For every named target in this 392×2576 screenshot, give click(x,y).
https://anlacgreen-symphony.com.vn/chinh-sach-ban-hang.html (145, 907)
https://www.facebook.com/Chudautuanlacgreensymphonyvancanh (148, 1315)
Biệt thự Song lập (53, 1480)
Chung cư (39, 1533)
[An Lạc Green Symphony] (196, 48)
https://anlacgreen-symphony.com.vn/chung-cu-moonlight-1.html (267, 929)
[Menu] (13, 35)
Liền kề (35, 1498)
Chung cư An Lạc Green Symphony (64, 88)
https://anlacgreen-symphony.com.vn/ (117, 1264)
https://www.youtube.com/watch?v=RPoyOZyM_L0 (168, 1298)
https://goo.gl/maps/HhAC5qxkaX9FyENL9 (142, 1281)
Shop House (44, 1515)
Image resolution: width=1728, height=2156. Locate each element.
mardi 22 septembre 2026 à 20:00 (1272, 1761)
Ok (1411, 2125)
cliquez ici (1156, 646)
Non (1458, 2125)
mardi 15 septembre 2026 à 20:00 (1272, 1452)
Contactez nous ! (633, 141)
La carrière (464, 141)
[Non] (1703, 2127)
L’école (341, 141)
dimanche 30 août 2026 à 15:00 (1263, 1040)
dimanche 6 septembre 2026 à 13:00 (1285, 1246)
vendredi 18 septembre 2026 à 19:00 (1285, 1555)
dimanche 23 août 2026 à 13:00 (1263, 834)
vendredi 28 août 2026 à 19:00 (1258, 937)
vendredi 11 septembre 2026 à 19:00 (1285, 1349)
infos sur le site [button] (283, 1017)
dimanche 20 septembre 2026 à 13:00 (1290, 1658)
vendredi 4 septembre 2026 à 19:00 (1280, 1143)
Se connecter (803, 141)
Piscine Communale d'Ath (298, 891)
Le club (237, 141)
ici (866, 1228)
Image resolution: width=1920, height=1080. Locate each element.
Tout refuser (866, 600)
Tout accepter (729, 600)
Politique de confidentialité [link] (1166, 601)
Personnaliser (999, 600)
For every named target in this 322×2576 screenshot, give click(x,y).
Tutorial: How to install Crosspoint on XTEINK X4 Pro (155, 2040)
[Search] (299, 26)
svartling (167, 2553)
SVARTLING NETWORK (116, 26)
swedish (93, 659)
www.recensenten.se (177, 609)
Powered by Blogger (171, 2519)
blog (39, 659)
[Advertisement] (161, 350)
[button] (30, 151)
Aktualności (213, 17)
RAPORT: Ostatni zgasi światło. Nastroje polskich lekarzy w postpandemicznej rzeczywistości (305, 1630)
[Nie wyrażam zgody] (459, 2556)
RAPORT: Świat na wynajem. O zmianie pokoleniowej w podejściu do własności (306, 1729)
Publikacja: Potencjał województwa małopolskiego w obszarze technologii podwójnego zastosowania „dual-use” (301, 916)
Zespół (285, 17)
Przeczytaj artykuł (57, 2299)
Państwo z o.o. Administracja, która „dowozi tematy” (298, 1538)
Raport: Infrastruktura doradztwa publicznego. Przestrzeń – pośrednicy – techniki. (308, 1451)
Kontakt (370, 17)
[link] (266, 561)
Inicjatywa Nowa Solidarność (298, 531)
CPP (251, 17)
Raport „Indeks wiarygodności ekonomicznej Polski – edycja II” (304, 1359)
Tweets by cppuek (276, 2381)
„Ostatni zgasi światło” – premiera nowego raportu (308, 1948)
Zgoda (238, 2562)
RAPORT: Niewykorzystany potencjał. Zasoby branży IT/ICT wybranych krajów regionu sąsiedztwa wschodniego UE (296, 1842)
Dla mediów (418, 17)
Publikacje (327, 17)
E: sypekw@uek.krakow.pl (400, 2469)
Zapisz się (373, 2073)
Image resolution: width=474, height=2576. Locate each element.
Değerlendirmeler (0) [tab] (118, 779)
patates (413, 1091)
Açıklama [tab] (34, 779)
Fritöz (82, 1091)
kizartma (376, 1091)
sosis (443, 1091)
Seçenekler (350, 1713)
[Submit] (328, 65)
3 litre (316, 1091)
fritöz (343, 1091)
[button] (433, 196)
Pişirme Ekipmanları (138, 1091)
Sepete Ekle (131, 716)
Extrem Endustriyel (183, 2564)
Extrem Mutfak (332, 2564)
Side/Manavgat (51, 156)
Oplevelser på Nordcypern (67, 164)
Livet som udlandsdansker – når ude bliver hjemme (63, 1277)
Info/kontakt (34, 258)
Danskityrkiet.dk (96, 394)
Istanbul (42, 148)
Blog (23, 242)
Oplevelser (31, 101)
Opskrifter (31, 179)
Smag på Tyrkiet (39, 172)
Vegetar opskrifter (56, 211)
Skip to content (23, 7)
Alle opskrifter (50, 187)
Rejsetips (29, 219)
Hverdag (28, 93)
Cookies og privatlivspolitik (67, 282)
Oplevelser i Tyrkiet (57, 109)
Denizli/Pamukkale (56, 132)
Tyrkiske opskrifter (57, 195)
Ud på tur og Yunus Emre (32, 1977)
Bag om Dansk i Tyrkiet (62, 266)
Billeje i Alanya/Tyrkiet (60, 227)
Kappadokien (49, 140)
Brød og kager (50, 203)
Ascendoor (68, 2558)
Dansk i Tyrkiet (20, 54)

Task statement: Starting from the line that contains "Hverdag (28, 93)", transcribe each line to the end of the records above. Please add nothing.

Finished task:
Hverdag (28, 93)
Cookies og privatlivspolitik (67, 282)
Oplevelser i Tyrkiet (57, 109)
Denizli/Pamukkale (56, 132)
Tyrkiske opskrifter (57, 195)
Ud på tur og Yunus Emre (32, 1977)
Bag om Dansk i Tyrkiet (62, 266)
Billeje i Alanya/Tyrkiet (60, 227)
Kappadokien (49, 140)
Brød og kager (50, 203)
Ascendoor (68, 2558)
Dansk i Tyrkiet (20, 54)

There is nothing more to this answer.